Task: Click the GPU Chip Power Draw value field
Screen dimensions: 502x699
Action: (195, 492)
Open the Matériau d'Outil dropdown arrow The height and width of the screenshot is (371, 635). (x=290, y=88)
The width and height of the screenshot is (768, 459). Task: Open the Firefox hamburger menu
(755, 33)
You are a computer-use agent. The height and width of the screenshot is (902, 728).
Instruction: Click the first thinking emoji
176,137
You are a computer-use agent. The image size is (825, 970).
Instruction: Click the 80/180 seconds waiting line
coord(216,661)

* * *

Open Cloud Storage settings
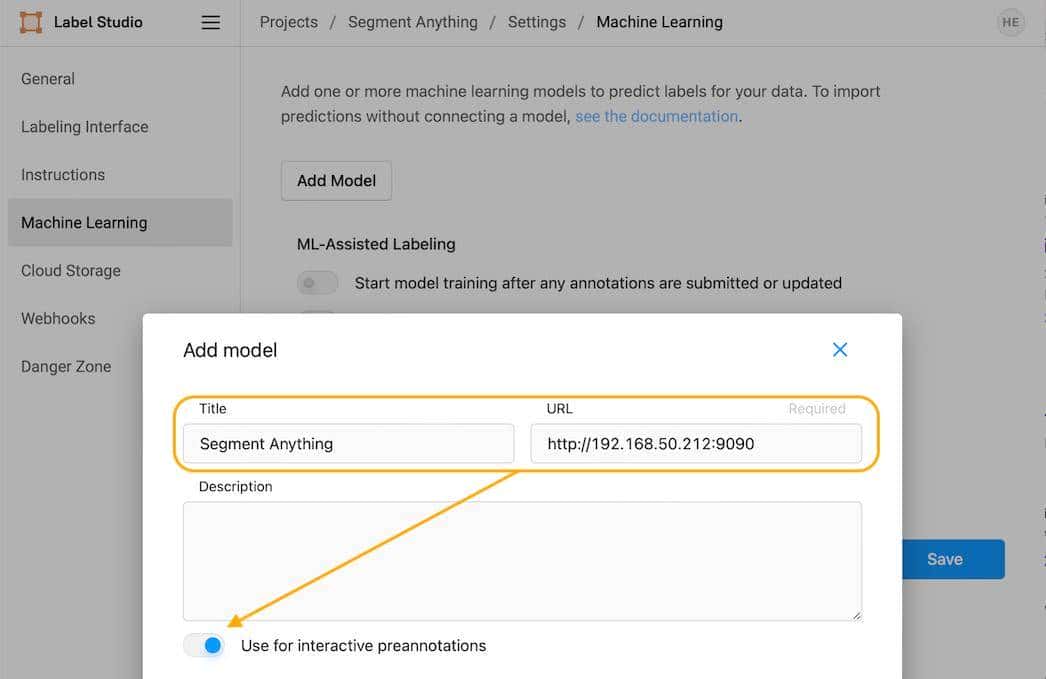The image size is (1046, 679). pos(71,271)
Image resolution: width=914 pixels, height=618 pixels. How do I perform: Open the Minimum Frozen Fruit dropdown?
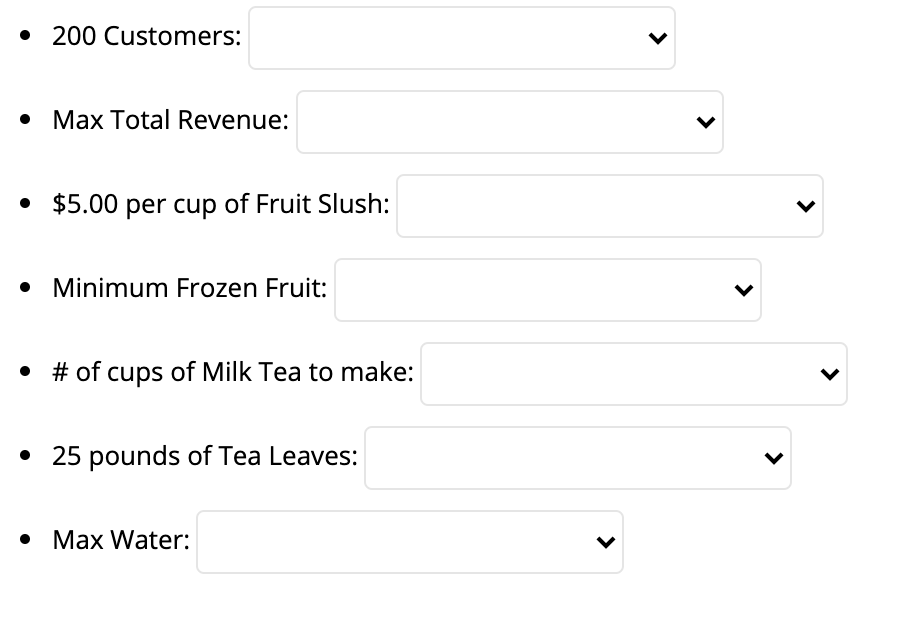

Your objective: Filter these records, keeping every line where the word "agent" occurs.

Your solution:
You are a computer-use agent. The height and width of the screenshot is (902, 728).
You are a computer-use agent. The image size is (825, 970).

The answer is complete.